Exercise material section start
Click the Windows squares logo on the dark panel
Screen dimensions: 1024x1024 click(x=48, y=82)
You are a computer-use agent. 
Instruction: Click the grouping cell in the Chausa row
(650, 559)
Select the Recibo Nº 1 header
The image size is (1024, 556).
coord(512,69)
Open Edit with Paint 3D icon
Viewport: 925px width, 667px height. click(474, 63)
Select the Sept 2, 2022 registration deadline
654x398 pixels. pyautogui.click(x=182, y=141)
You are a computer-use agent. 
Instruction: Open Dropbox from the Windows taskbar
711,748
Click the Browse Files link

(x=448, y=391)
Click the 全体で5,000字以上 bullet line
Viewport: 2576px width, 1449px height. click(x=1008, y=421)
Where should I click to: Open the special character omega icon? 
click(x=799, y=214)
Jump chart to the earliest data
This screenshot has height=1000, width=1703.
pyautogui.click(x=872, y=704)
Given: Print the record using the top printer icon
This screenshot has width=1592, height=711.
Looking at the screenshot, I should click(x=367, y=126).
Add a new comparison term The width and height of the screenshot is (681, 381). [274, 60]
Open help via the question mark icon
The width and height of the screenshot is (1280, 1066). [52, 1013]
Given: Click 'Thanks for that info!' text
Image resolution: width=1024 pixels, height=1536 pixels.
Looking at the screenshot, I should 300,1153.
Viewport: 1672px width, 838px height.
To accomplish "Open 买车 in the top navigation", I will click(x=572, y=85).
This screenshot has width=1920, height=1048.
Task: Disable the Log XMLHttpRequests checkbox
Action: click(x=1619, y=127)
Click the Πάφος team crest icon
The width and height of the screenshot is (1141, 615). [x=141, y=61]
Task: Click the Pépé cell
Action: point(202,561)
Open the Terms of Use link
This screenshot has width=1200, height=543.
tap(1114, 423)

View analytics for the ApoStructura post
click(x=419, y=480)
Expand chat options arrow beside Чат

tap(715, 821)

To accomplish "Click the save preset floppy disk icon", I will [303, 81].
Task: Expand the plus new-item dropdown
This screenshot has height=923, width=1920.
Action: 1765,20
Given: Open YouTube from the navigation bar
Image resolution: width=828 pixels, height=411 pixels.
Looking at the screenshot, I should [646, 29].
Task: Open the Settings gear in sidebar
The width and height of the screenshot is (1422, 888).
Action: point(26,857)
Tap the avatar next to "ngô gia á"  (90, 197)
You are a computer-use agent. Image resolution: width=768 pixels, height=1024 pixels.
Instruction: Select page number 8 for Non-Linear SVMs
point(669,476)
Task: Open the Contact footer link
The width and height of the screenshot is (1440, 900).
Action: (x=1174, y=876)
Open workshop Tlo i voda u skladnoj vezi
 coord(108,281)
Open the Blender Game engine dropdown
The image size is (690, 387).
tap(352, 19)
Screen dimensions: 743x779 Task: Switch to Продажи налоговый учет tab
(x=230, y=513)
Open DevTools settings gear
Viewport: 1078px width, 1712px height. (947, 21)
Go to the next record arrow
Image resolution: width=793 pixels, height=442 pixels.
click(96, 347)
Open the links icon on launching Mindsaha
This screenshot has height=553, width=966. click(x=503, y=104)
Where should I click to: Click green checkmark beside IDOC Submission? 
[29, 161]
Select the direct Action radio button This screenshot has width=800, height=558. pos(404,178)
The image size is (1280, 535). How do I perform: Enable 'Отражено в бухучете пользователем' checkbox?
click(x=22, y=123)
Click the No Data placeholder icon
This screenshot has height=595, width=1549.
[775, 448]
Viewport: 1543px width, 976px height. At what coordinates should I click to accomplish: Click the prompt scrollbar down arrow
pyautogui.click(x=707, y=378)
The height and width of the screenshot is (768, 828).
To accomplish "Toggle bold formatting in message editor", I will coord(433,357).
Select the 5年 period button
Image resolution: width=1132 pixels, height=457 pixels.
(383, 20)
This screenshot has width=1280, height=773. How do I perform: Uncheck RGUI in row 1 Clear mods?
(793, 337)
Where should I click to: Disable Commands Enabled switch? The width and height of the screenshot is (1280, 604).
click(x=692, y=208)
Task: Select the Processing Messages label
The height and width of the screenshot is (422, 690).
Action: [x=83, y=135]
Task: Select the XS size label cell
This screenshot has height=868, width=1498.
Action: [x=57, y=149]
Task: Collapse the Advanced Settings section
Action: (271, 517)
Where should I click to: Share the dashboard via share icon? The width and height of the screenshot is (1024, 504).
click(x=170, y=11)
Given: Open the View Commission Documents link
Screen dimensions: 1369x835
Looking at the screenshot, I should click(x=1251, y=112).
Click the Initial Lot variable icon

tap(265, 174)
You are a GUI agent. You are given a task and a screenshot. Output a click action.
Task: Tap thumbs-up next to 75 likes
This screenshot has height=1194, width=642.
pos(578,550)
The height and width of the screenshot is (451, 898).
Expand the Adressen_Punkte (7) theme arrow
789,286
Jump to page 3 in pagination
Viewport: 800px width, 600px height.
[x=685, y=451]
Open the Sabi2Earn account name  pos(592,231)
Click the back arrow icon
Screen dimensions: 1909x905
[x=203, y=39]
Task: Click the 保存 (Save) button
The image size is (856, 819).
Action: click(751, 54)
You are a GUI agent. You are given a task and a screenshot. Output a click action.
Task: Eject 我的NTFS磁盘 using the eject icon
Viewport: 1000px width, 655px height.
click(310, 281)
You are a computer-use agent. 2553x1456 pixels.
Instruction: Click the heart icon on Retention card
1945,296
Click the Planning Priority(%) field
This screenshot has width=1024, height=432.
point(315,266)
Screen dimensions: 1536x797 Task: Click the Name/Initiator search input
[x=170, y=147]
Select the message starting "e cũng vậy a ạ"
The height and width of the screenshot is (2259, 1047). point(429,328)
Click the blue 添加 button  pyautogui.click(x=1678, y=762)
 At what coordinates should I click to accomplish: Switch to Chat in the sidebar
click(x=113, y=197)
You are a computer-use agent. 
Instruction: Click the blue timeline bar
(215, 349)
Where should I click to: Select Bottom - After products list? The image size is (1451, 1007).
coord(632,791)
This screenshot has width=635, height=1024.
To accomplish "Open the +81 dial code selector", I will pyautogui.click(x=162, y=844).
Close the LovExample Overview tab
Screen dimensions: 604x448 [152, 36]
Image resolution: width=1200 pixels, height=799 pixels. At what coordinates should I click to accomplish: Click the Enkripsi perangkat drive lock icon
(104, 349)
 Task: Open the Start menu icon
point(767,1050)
Exercise material section end
## [Work instruction]
In the entries above, find the line with "Image resolution: width=793" and the line with "Select the direct", then set down exactly those two and every line between them, nothing else.

## [Finished task]
Image resolution: width=793 pixels, height=442 pixels.
click(96, 347)
Open the links icon on launching Mindsaha
This screenshot has height=553, width=966. click(x=503, y=104)
Where should I click to: Click green checkmark beside IDOC Submission? 
[29, 161]
Select the direct Action radio button This screenshot has width=800, height=558. pos(404,178)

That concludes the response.